**CHALLENGE:** Set out every line of the records below as a JSON list of strings, one string per line, skipping blank lines and leaving the pictures out.

---

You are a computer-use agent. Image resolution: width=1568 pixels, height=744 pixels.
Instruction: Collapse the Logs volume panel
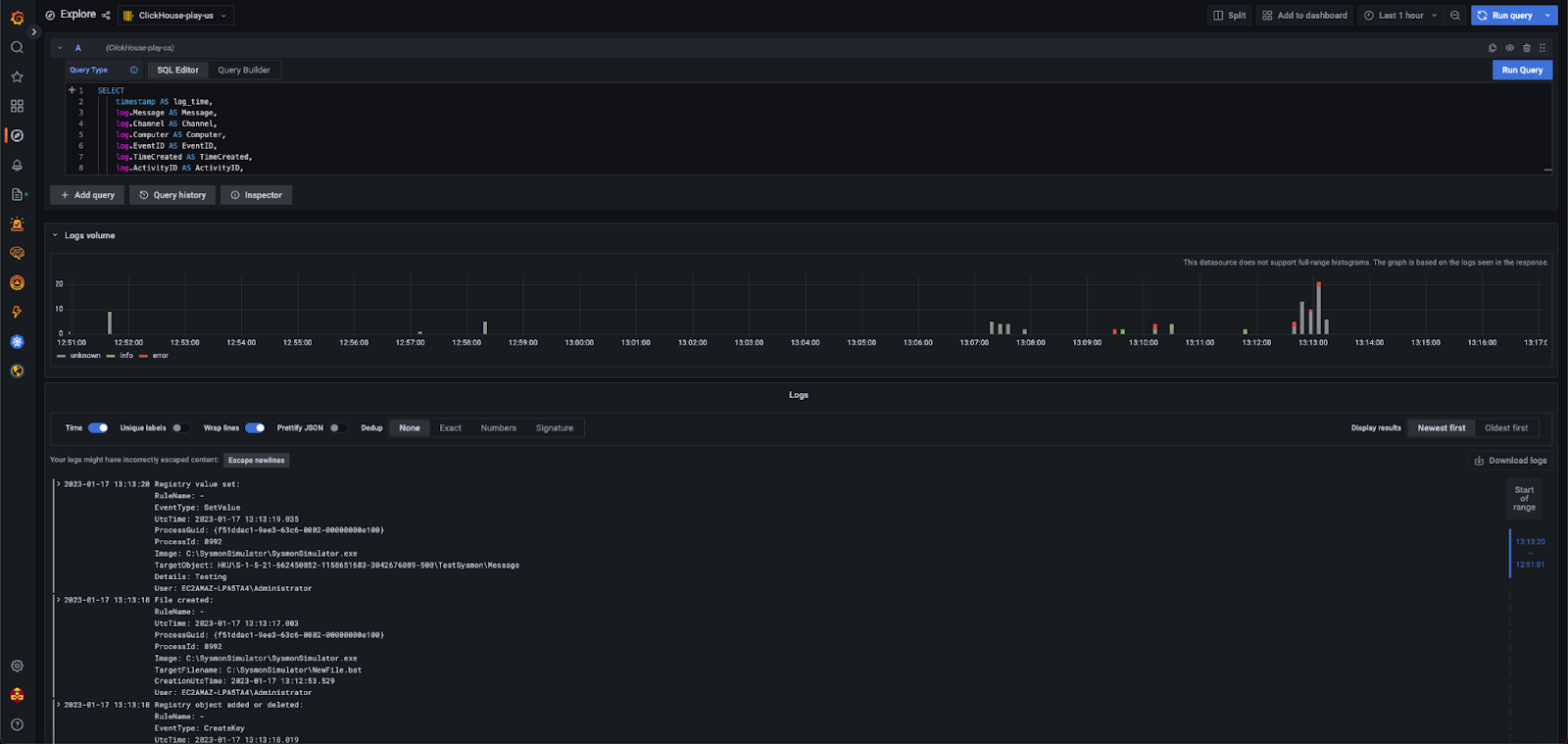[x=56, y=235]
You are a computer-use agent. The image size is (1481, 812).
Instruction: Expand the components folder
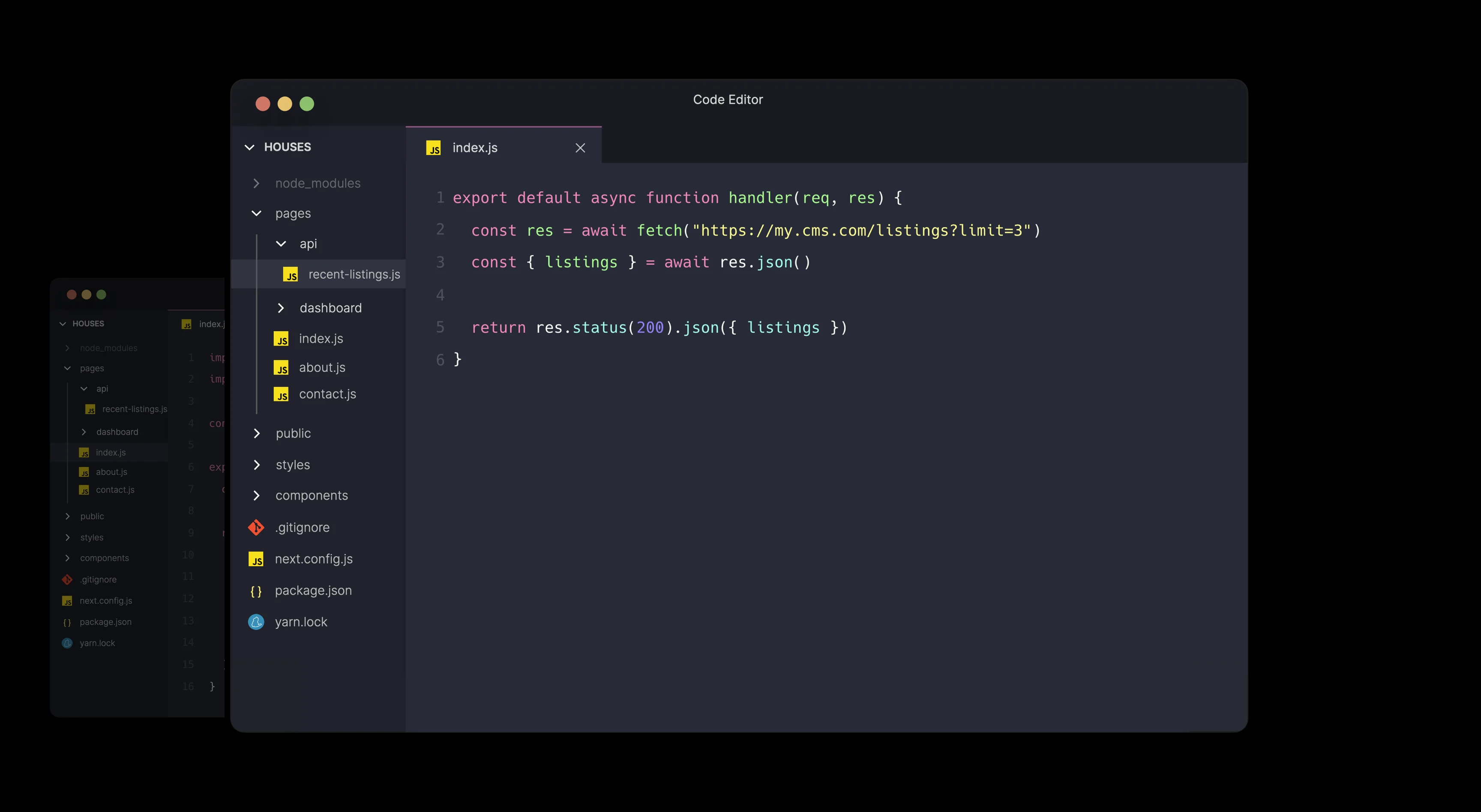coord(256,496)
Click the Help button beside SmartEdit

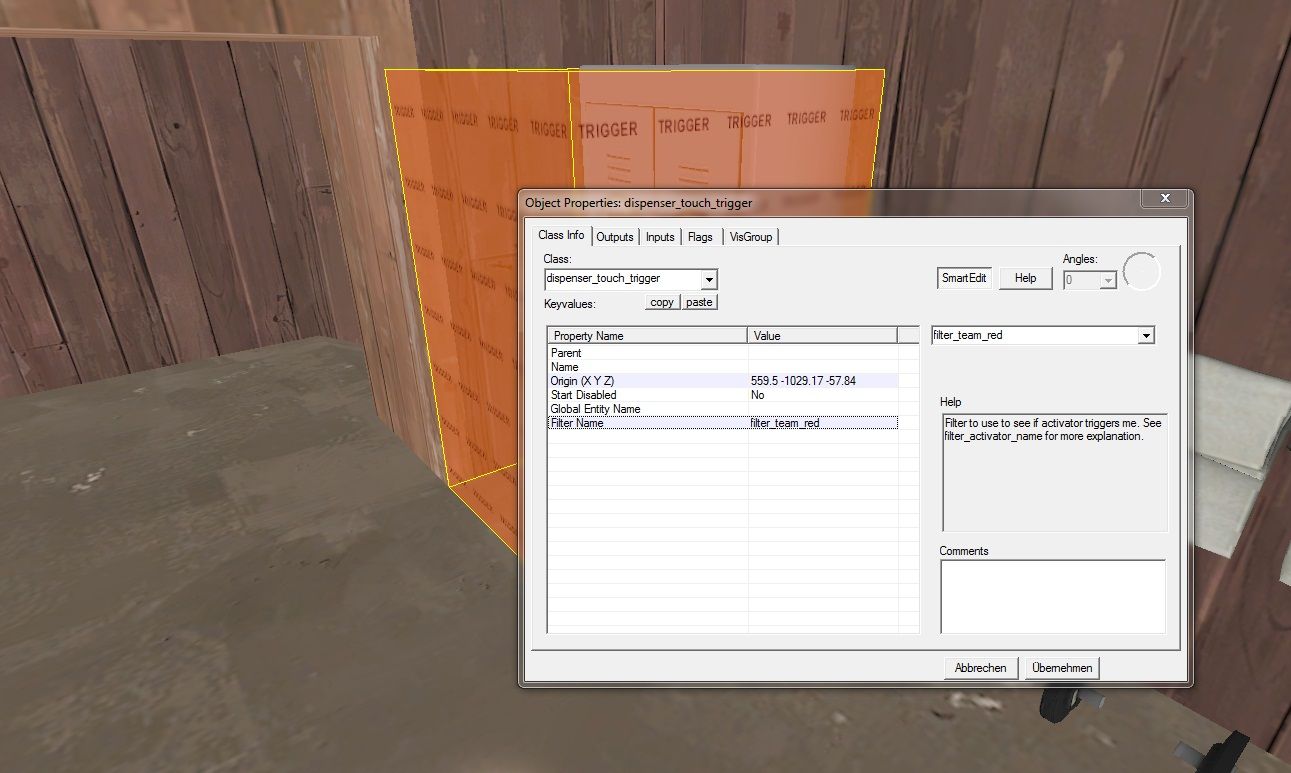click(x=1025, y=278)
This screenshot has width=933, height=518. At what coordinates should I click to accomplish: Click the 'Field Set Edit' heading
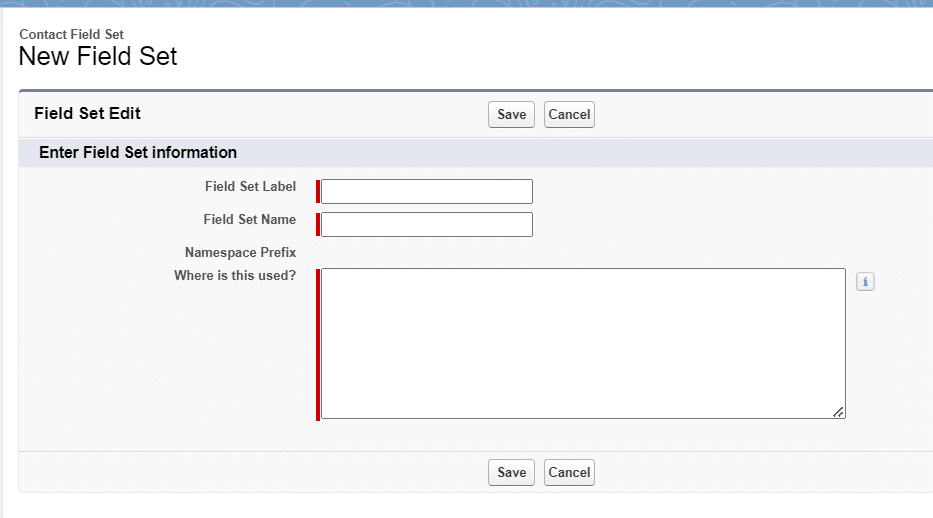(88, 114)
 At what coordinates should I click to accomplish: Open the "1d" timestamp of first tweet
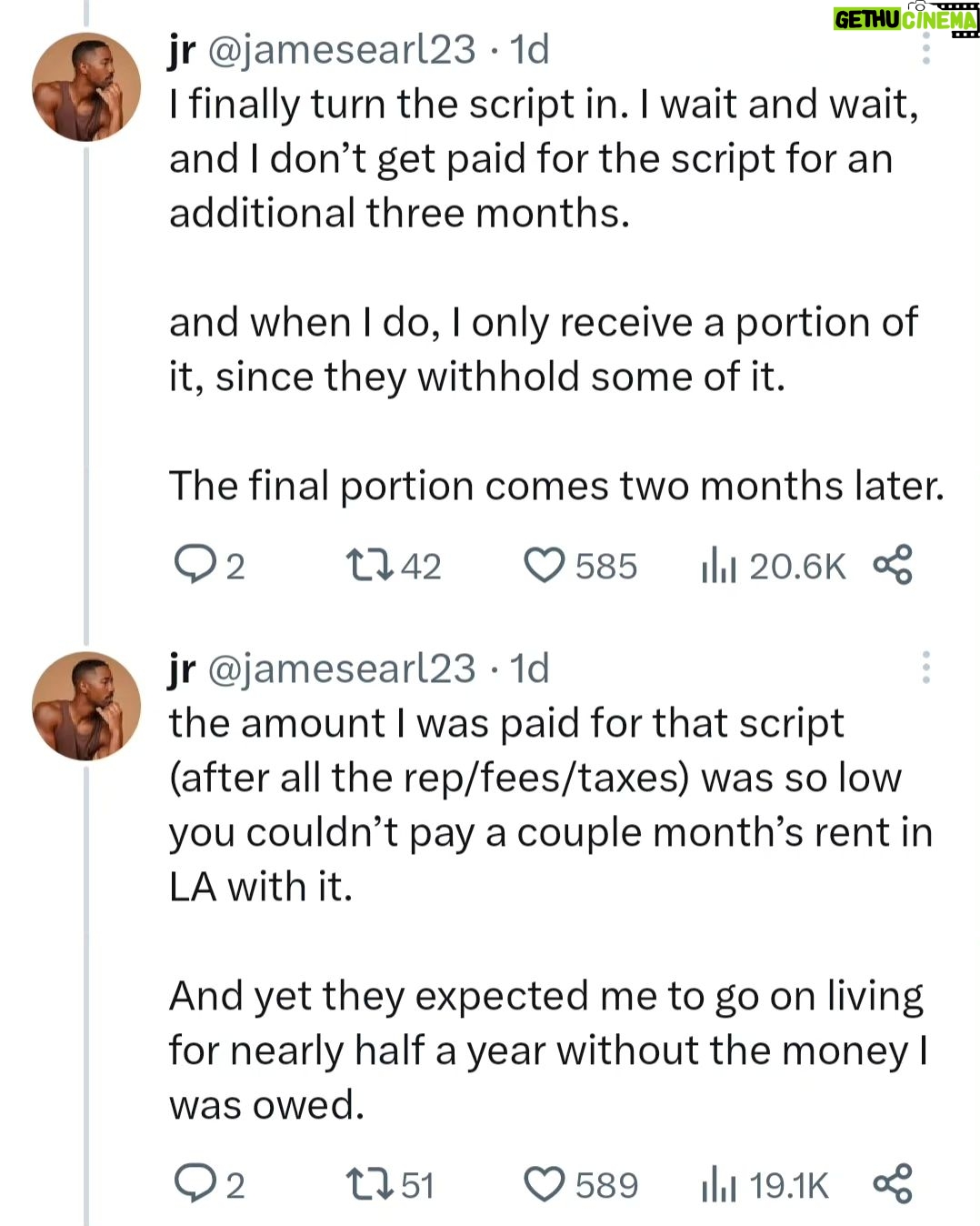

---

**ANSWER IN FULL:**
[
  "You are a computer-use agent. Image resolution: width=1568 pixels, height=744 pixels.",
  "Instruction: Collapse the Logs volume panel",
  "[x=56, y=235]",
  "You are a computer-use agent. The image size is (1481, 812).",
  "Instruction: Expand the components folder",
  "coord(256,496)",
  "Click the Help button beside SmartEdit",
  "click(x=1025, y=278)",
  "This screenshot has width=933, height=518. At what coordinates should I click to accomplish: Click the 'Field Set Edit' heading",
  "(88, 114)",
  " At what coordinates should I click to accomplish: Open the \"1d\" timestamp of first tweet"
]